While Schröder began as a lightning-quick, defensive-minded pest on the perimeter, he’s developed into a more well-rounded attacking guard and last year with the Thunder, a Sixth Man of the Year candidate. Meanwhile, Muscala reinvented himself too.  

Through the first 120 games of his career over three seasons, Muscala attempted 64 total three-pointers and knocked down just 32.8 percent of them. Before the 2016-17 campaign, however, Muscala saw a Hawks assistant coach named Ben Sullivan burying three-pointers from several feet behind the NBA line, embarrassing all challengers in their practice facility.

“I said, ‘That’s the guy I want to work with on my shooting.’” Muscala recalled.  

Muscala noticed the way spacing and shooting from the forward and center positions was evolving in the league and decided to go all-in on expanding his game. That summer was critical to his development into the player he is today and projects to be for the Thunder this year. In his fourth season in the NBA, 2016-17, he played 70 games, attempted 110 three-pointers and made a sensational 41.8 percent of them.

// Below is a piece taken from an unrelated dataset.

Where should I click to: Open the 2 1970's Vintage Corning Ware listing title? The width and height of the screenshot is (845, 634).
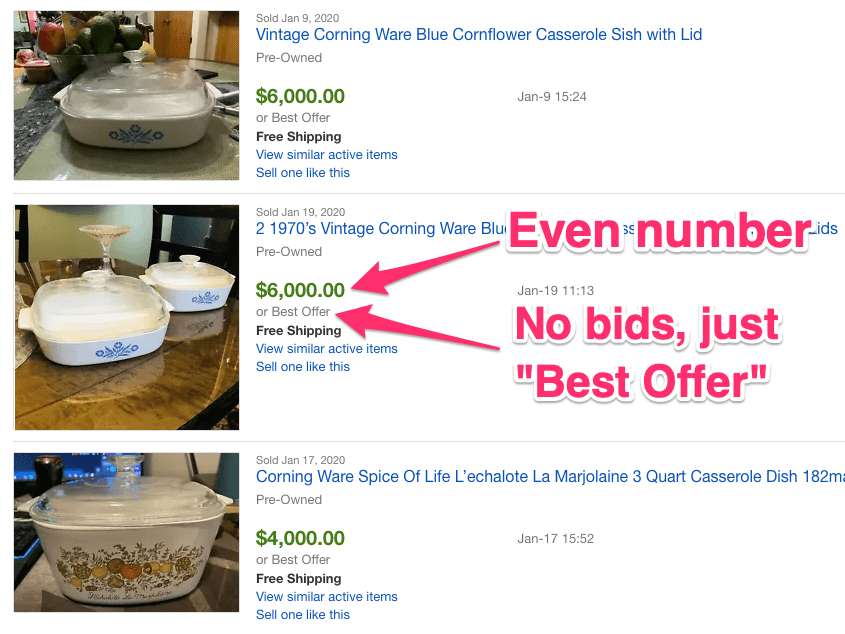[380, 229]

“It was just kind of like a focus for me. I saw the game trending that way a bit for the bigs being able to space the floor,” Muscala explained. “I guess I kind of just saw it as an opportunity.”

In 2017-18 Muscala had another solid year for Atlanta, shooting 37.1 percent from behind the arc, then averaged 7.0 points, 3.7 rebounds and 1.2 assists per game in 64 total games for the Sixers and Lakers last season.

In July of 2019, another recruiter came calling to Minnesota. Muscala felt the love just like when he made his college decision, but this time from the Thunder front office. It was Thunder General Manager and Executive Vice President Sam Presti. But even this new beginning came with an adventure.

Just days after Muscala signed, the Thunder traded for Shai Gilgeous-Alexander, Danilo Gallinari and a plethora of draft picks, then later traded for three more picks plus Chris Paul. The roster overhaul in mid-churn, the Thunder gave Muscala an opportunity to keep his commitment or explore other options, but the veteran forward wanted to be in Oklahoma City. Just weeks ahead of training camp, Muscala is pleased with that choice.

“It’s been great. The whole staff here, the training staff, all the way to the chefs. It’s top notch,” Muscala said. “I’m super fortunate to be here. You just keep learning and growing. That’s the beauty of an NBA season, just taking it one day at a time and seeing that growth throughout the year.”

The big man will have to compete for playing time at the center and power forward spots. Adams and Gallinari likely will be in the starting frontcourt, with Noel returning to the reserve group. Rookie Darius Bazley can possibly play either forward position depending on his development. For Muscala this Thunder opportunity is more about fitting in with the group and playing off of one another.

“Everyone plays better in my experience when you’re just playing team ball, you’re moving the ball around, guys are touching the ball, feeling it, getting involved. You kind of just feel in a better rhythm,” Muscala said.

“That just comes from practice and from keeping each other accountable in that sense of playing good team ball and being unselfish,” Muscala continued. “That’s the most fun to watch when I see teams play that way, and the most fun to play. It’s a plus for everybody.”

That jives perfectly with what Billy Donovan and his staff aim for in the team’s game plan, and will give Muscala a great chance to be a factor night-in and night-out.